- Abbreviation: JUP
- President: Pir Ijaz Hashmi (JUP-IN) Sahibzada Abul Khair Muhammad Zubair (JUP-N)
- Chairman: Shah Anas Noorani (JUP-IN)
- General Secretary: Shah Owais Noorani (JUP-IN)
- Historical leaders: Maulana Abdul Ghafoor Hazarvi; Abdul Hamid Qadri Badayuni; Khwaja Qamar ul Din Sialvi; Syed Faiz-ul Hassan Shah; Abdul Sattar Khan Niazi; Shah Ahmad Noorani Siddiqi; Muhammad Fazal Karim;
- Founded: March 28, 1948; 78 years ago
- Student wing: Anjuman Talaba-e-Islam
- Religion: Sunni Islam specifically, Barelvi
- National affiliation: MMA PDM
- Colors: Green
- Factions: Jamiat Ulema-e-Pakistan - Imam Noorani (JUP-IN) Jamiat Ulema-e-Pakistan - Noorani (JUP-N)
- Senate: 0 / 100
- National Assembly: 0 / 366

Election symbol
- Key (JUP-N) Chitrali cap (JUP-IN)

= Jamiat Ulema-e-Pakistan =

Jamiat Ulema-e-Pakistan (JUP) is an Islamist political party in Pakistan. It was founded in 1948 by leaders of All India Sunni Conference. The JUP exercised considerable political influence in Pakistani politics during the 1970s to 2003. Its students' wing Anjuman Talaba-e-Islam has a following in Sunni institutions across the country. The party is considered a moderate force in the country.

==History==
It was established on 28 March 1948 in Multan by the leaders of All India Sunni Conference to present Sunni Sufi representation in the Islamic Republic of Pakistan. It had a major support base in Sindh and Punjab.
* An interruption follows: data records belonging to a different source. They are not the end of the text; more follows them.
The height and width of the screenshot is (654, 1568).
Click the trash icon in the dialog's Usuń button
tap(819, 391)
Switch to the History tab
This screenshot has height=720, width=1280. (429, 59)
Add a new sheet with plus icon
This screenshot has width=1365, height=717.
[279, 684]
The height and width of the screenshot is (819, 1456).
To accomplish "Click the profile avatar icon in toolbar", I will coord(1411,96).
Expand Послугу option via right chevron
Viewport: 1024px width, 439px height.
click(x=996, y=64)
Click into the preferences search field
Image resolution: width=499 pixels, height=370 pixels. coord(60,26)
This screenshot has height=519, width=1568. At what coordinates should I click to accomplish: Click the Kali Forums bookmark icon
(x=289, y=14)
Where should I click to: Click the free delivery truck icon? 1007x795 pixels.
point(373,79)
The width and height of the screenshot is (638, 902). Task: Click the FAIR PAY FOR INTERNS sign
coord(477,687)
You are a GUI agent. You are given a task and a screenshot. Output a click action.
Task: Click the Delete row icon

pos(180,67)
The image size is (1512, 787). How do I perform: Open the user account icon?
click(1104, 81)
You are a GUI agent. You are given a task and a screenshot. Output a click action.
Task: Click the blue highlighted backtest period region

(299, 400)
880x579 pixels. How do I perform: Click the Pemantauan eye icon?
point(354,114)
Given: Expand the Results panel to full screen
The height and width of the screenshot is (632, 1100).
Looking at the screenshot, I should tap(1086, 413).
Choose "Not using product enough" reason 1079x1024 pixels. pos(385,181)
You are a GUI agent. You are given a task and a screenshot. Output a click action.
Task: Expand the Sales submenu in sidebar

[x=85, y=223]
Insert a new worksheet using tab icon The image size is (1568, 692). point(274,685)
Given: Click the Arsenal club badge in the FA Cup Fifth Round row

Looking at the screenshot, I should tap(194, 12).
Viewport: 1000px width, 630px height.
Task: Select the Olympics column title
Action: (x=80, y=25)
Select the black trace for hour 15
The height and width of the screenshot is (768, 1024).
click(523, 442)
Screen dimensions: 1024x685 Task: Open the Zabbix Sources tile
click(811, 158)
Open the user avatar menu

JUP supported Ayub Khan's regime during the 1965 presidential elections on the promises of getting a Shariah-based Pakistan.

In the 1970 elections, the JUP won seven seats in Sindh under the leadership of Maulana Ahmad Shah Noorani; the party did not join General Zia Ul Haq government due to Salafi-Saudi inclination of the Zia regime. The party was opposed to Zia's military rule for two reasons. First was its pro-democracy stand and second because of Zia's support of Deobandi-Wahhabi Islam promoted by Saudi Arabia.

==Ideology==
JUP was established for the implementation of the Quran and Sunnah in the newly formed Islamic Republic of Pakistan.
The party advocated the establishment of Islamic system of Prophet's Sunnah (Nizam-e-Mustafa) Shariat Courts and passing of law of blasphemy and played a role in declaring Ahmadis as non-Muslims. In 1974 a bill was passed in the parliament to declare Ahmadis as non-Muslims through the efforts of JUP President Shah Ahmad Noorani. JUP through its leaders inserted the definition of Muslim and argued that the Finality of Prophethood to be included in this definition.

It opposed to the US-led attack in Afghanistan after 9/11 but supported combating the Taliban and extremist ideologies in the Swat region of Pakistan.

==Present==
The party was mostly active from 1970s to 2003 as independent political party and having a role in mainstream politics and significance as well. Clashes over party decisions have divided the JUP into factions, and since 1986 the JUP has lost much of its support. The two main factions are headed by Shah Ahmad Noorani and Abdus Sattar Niazi. After the death of Noorani, one faction is led by Shah Owais Noorani, son of former president late Shah Ahmed Noorani, and the other by Sahibzada Abul Khair Muhammad Zubair, a former MNA of Hyderabad.

On 20 September 2020, JUP founded Pakistan Democratic Movement along with ten other parties. On 20 September 2020, JAH's Ameer Sajid Mir attended the All Parties Conference (APC). At the APC, eleven parties started the Pakistan Democratic Movement (PDM) which was made to remove military establishment of Pakistan from politics. JUP also came for PDM's public gatherings and power-shows.